As for the Dornishmen, well, though by and large I reject one to one analogies, I’ve always pictured the “salty Dornish” as being more Mediterranean than African in appearance; Greek, Spanish, Italian, Portugese, etc. Dark hair and eyes, olive skin. Pedro Pascal is Chilean. (Check out Amok’s version of the Red Viper, that’s how I saw him. Or Magali Villenueve’s beautiful and sexy portrait of Princess Arianne).

This is no great surprise: the countries he speaks of had, in the early Middle Ages, significant contact with Arabs, Berbers, Moors, and in some cases Turks, a fact that has left a lasting genetic legacy… but a relatively small one in genetic terms, which one supposes must be the case in Dorne as well—even the most Rhoynish of Dornish noblemen is likely to have only a relatively small portion of Rhoynish genetics, due to the fact that the Rhoyanar arrived in Dorne in a small body (compared to the rest of the populace of Dorne) and could not have been expected to simply outbreed everyone else.

So, Dornishmen are no less “white”—if we really must use such terms—than a Spaniard from Andalusia or a Sicilian.
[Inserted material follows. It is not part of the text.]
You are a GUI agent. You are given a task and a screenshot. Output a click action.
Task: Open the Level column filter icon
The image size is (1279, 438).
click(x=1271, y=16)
There’s nothing at all wrong with the casting of the three actresses in this respect: they can all plausibly be daughters of Oberyn Martell, as played by Chilean actor Pedro Pascal.

Of course, the actresses themselves largely look nothing like the characters as described in the novels, and we’ve been otherwise been critical of some of the decisions they’ve made regarding the characters (such as making them all fighting women and giving them armored uniforms. But that’s a different subject entirely.